Could the Vikings be sniffing around linebacker A.J. Hawk before free agency opens? As a player who was released by the Packers, he has the ability to sign with anyone before free agency officially begins a week from tomorrow. While many of us see Hawk as a player at the end of his NFL career, it would fit the Vikings M.O. to snipe a player the Packers have either given up on or allowed to leave in free agency without making a huge effort to re-sign them.
Over the last decade, it has become something of a trend that has showed no sign of slowing down – the trend continued by claiming disgraced tight end Brandon Bostick. If was only one or two players that have taken the westward trail across the Mississippi River, it would be one thing. But the list has been long and illustrious.
The funny thing is that it has largely been a one-way street. About the only Viking that has portaged eastward across the Mississippi was Letroy Guion. Other than Guion, it’s hard to find many Vikings that made the Lambeau Leap to Green Bay. It’s been one-sided and continues to grow.
One of the initial big splashes came in 2005 when Darren Sharper came over from the Packers and became an immediate leader in the Vikings defense. But the exodus of Packers players and the interest from the Vikings has gone well beyond that.
The Packers organization is still torn about the Brett Favre situation. General manager Ted Thompson made the decision in 2008 that Favre wasn’t the answer anymore. He was convinced the Pack had an emerging star in Aaron Rodgers, but as long as the NFL ironman was still in the house, they had no idea what they had in Rodgers and the only way to find out was to exile Favre when he balked at the idea of retirement. When he forced their hand, he was exiled to the Jets, who were forced to agree to a trade that would cost them two first-round picks if they turned around and traded Favre specifically to the Vikings.
Why? Because the Vikings had a history of falling in love with Packers players. They already had Sharper and Ryan Longwell. Less than a year later, when the Jets were convinced that Mark Sanchez was going to be their quarterback for the next decade and traded up to get him, Favre made his roundabout trip to Minnesota – a decision that created a Green Bay rift that has taken almost five years to start scabbing over.
While the Favre decision was a no-brainer – only tens of fans were interested in the training camp starter battle between Tarvaris Jackson and Sage Rosenfels – the Vikings have maintained a history of doing reclamations on former Packers.
Wide receiver has been the primary source of Vikings organizational man-love. Robert Ferguson was brought in to compete for a starting job, but was more reminiscent of the “Saturday Night Live” parody Turd Ferguson. In 23 games over two seasons, he caught just 35 passes for 416 yards and one touchdown.
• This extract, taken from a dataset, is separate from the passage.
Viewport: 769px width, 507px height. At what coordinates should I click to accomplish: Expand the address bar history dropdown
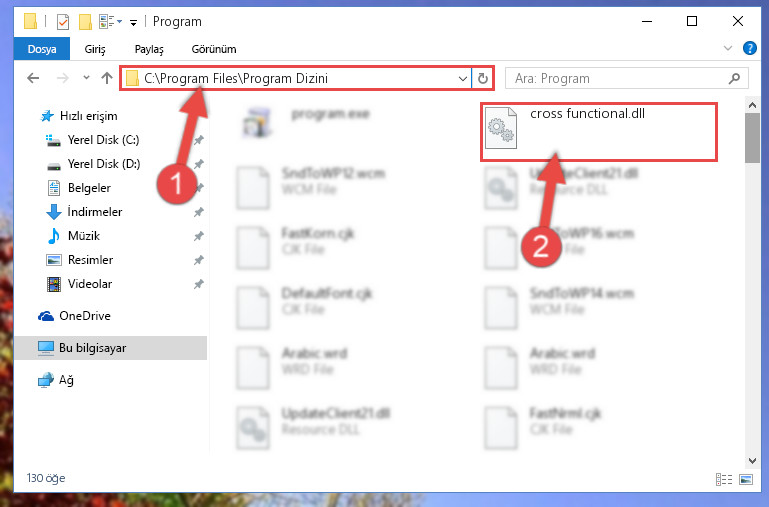click(x=462, y=78)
When he was cut loose after the 2008 season, nobody else came calling and he eventually retired.
The Vikings gave former Packer Javon Walker a look in 2010 when just about everyone else thought his career was dead. He was signed prior to the final preseason game but was gone before the regular season opener.
In the case of Greg Jennings, the Vikings overspent to rob the Packers of one of Aaron Rodgers’ primary targets. But with Jordy Nelson and Randall Cobb waiting in the wings for big contracts, there was no way the Packers were going to make anything but a low-ball offer to Jennings, making his acquisition by the Vikings that was incredibly easy to justify for a Packers front office that wasn’t going to offer him anything even remotely half that much.
The best acquisition may well be the cheapest. The Packers brass knew they had something in Charles Johnson, but, like the Vikings with Greg Childs, injuries derailed his career. Norv Turner liked what he saw after Johnson was released and made sure Cleveland scooped him up. He did the same last fall and it appears as though the third team might be the charm. It took a while, but, like Detroit chasing its tail to draft wide receivers until finally getting it right, the Vikings may have finally found their most valuable former Packers receiver – much less for pennies on the dollar.
That’s a lot of former Packer ammunition to make you think they might be interested in Hawk, but the primary reason for that is in their recent Packer-raiding history. After missing the end of the 2011 season and all of 2012 with significant hamstring and knee injuries, few teams other than the Vikings thought Desmond Bishop had any gas left in the tank. As it turned out, everybody else was right. He played in just four games in 2013 and, after working his way into his first start, he suffered yet another injury and his season was over. Four games. Five tackles. Desmond has left the building.
If nobody else has much interest, it wouldn’t be shocking for the Vikings to bring in Hawk to compete for the middle linebacker position if the price is right. He’s been durable. In nine seasons with Green Bay, he has only missed two of 144 games. While he clearly is on the backside of his career and has significant coverage liabilities, don’t be shocked if the Vikings kick the tires at a minimum – potentially before the start of free agency.
All you need is one team to create a market for a player. Considering how often the Vikings have been that one team in terms of bringing former Packers into the enemy camp, don’t discount the possibility – even though the Packers have said goodbye to him.
Could long ex-Packers tradition continue?